*** Block opens ***

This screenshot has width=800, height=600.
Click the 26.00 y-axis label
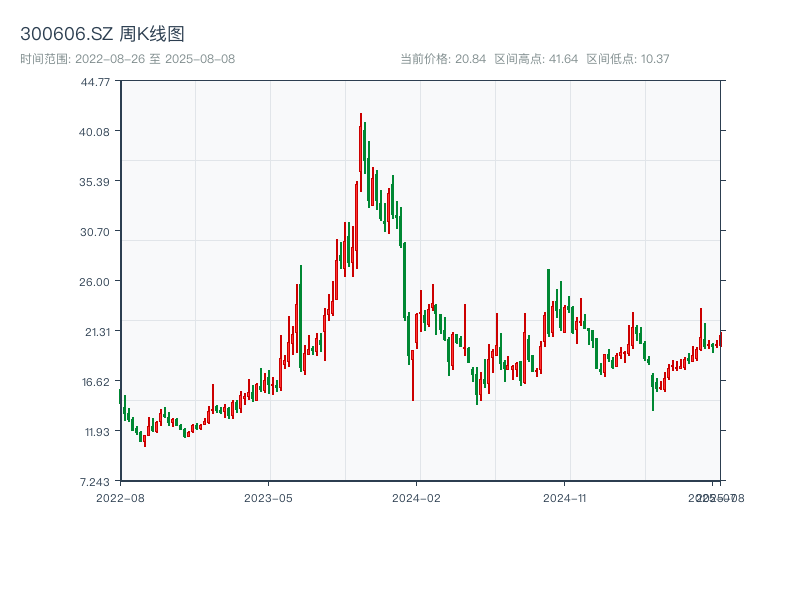[95, 282]
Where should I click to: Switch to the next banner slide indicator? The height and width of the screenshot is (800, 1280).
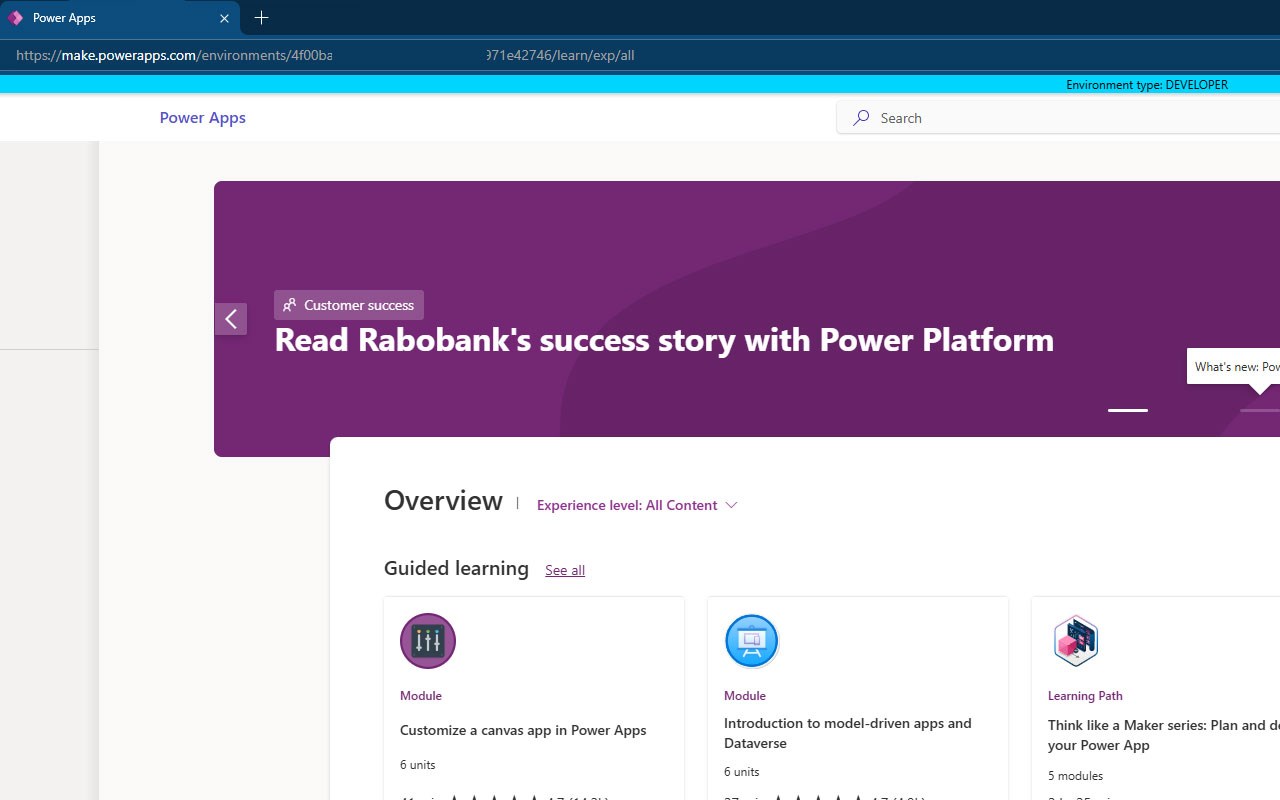coord(1259,410)
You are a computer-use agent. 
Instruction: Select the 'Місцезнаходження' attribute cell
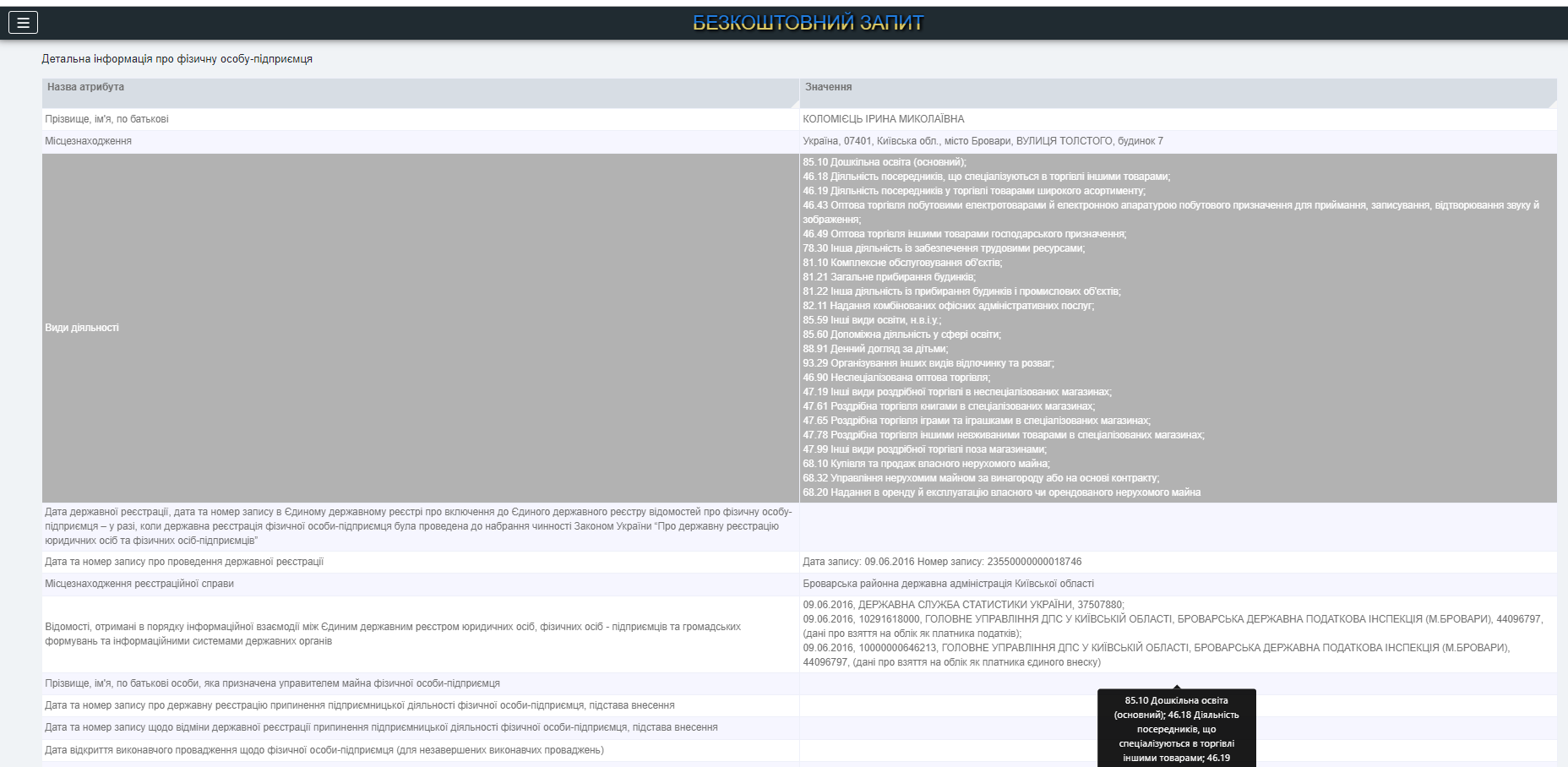(88, 141)
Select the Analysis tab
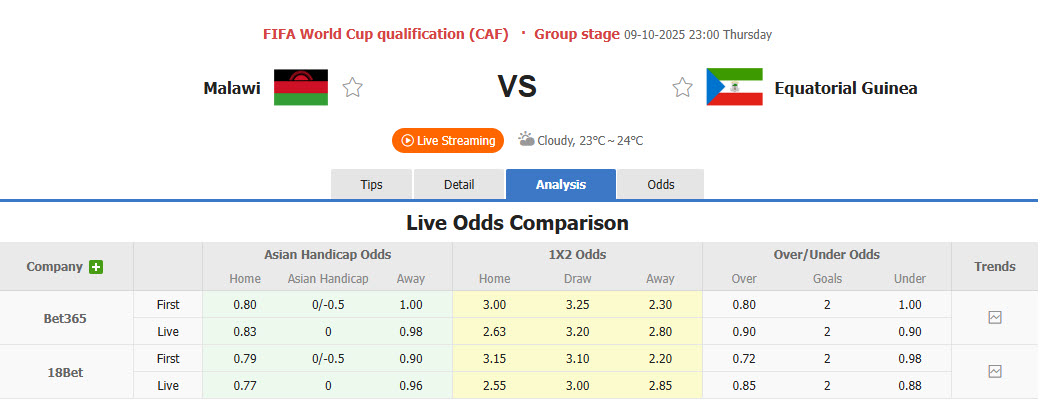The height and width of the screenshot is (403, 1047). click(561, 185)
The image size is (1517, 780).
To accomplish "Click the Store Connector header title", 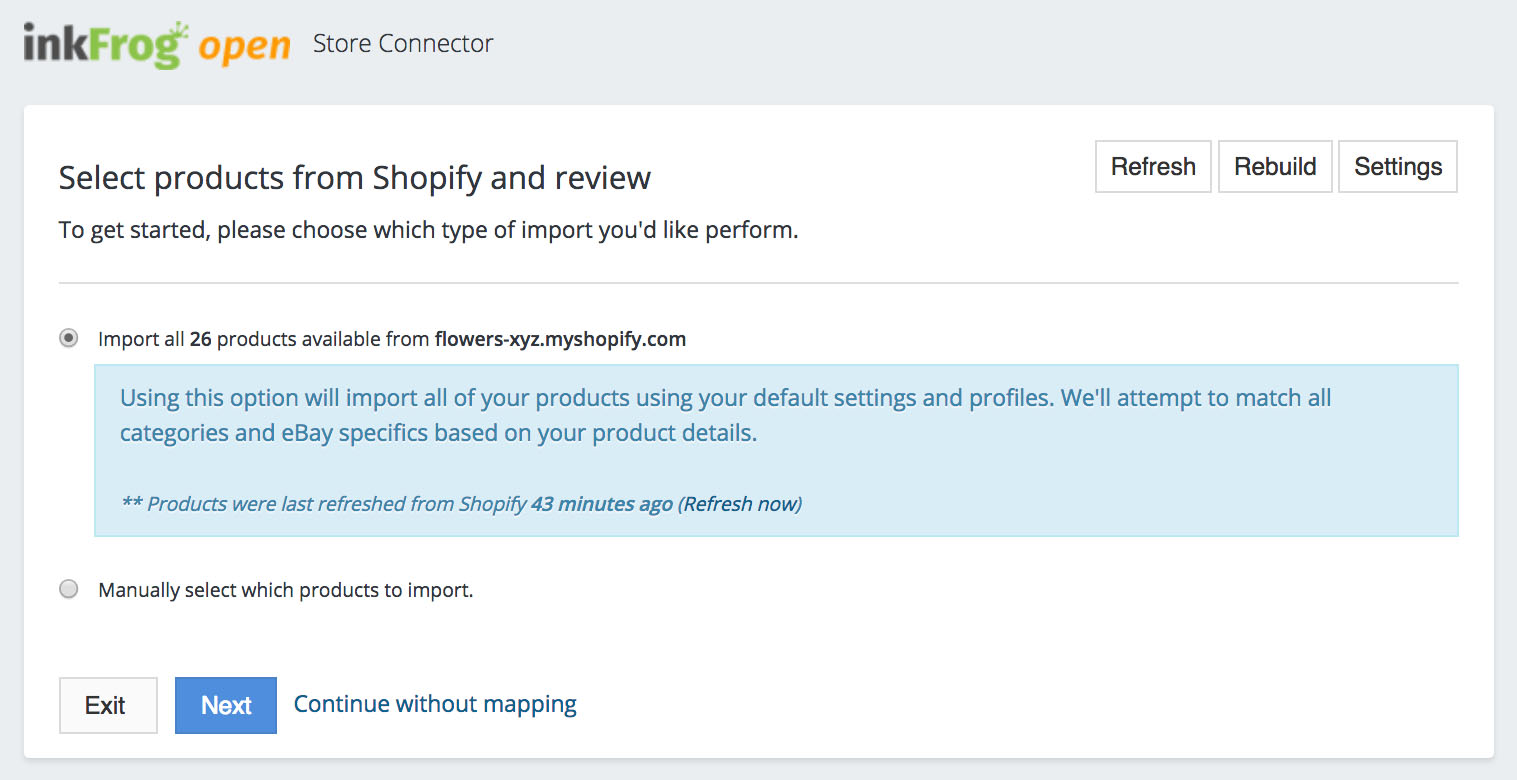I will 403,44.
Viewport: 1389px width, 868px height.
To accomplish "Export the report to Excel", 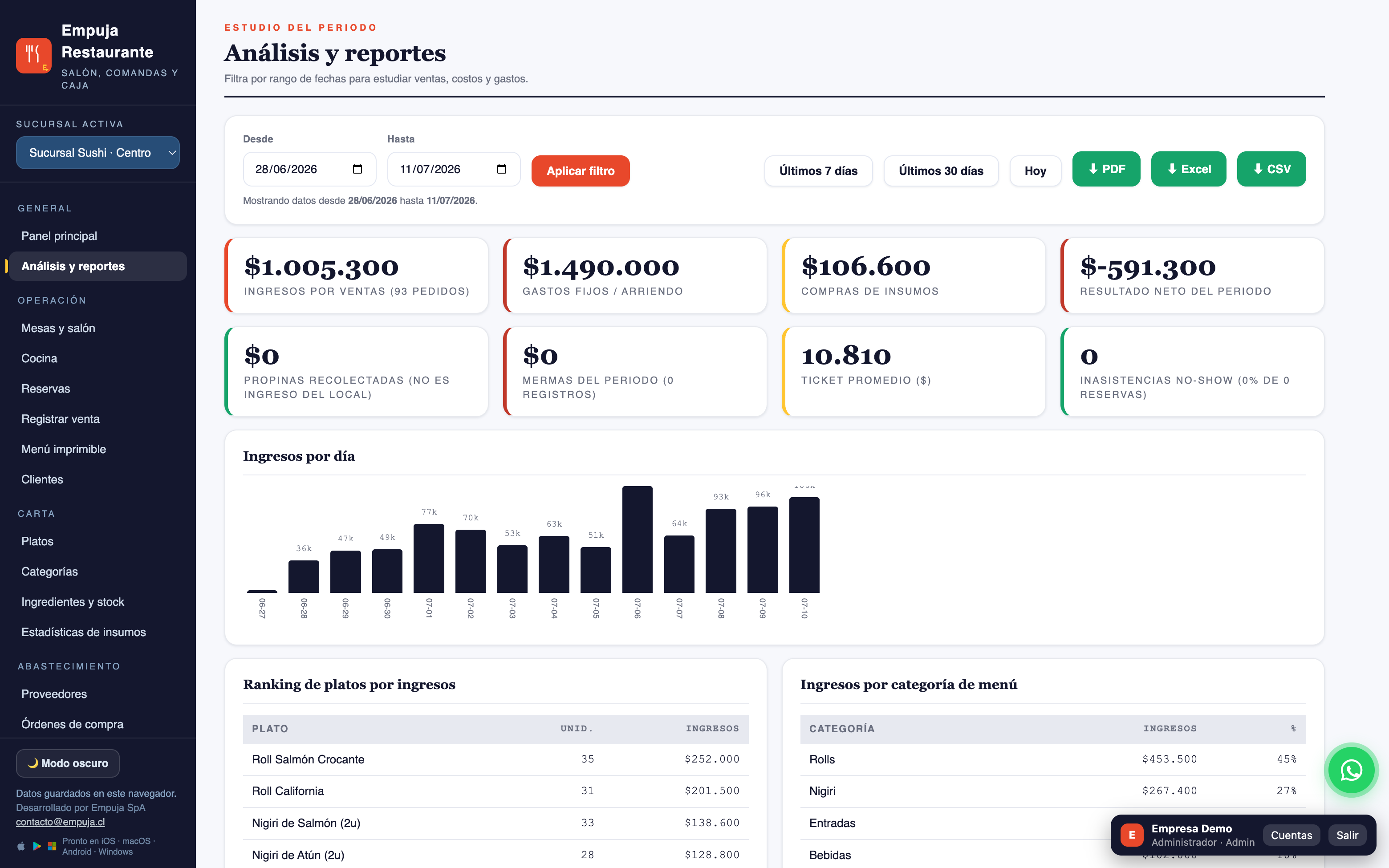I will pos(1189,169).
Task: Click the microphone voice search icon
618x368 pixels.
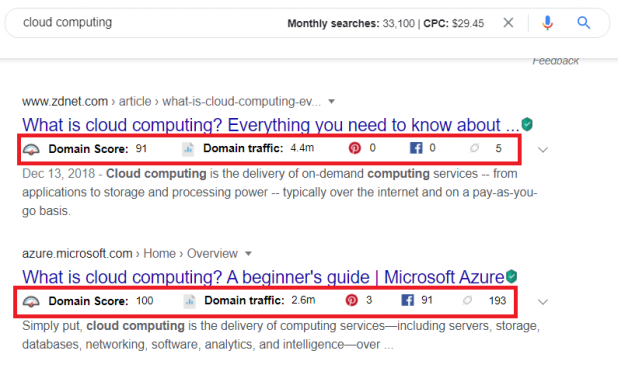Action: [547, 23]
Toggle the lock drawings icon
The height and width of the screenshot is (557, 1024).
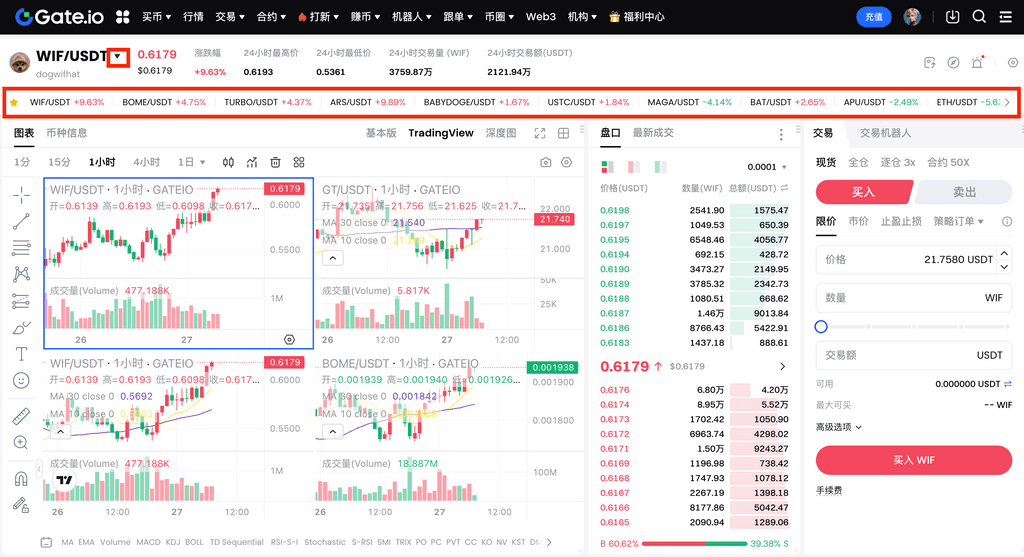pos(21,505)
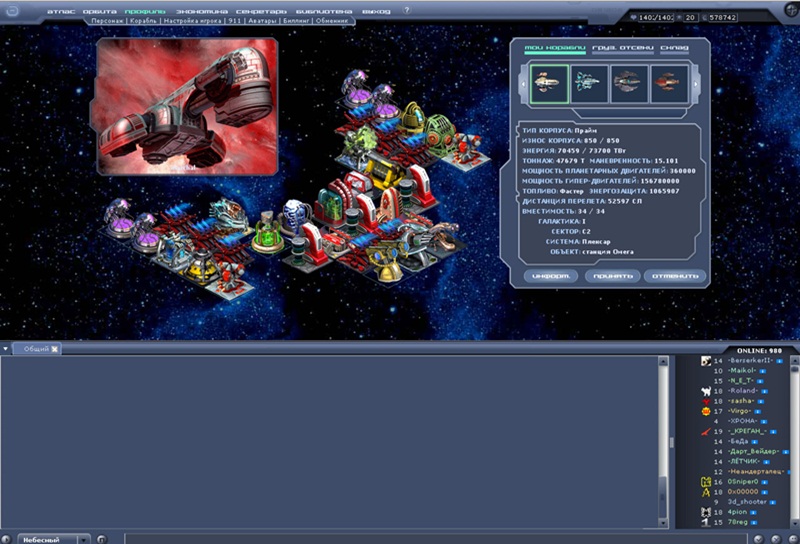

*** Block closes ***

• _Goal of the exercise_
In the records above, find the line that contains "Toggle the lock drawings icon" and repeat exactly that line and all lines after it to the end. Do not include pictures.

• _Answer below_
Toggle the lock drawings icon
The height and width of the screenshot is (557, 1024).
pos(21,505)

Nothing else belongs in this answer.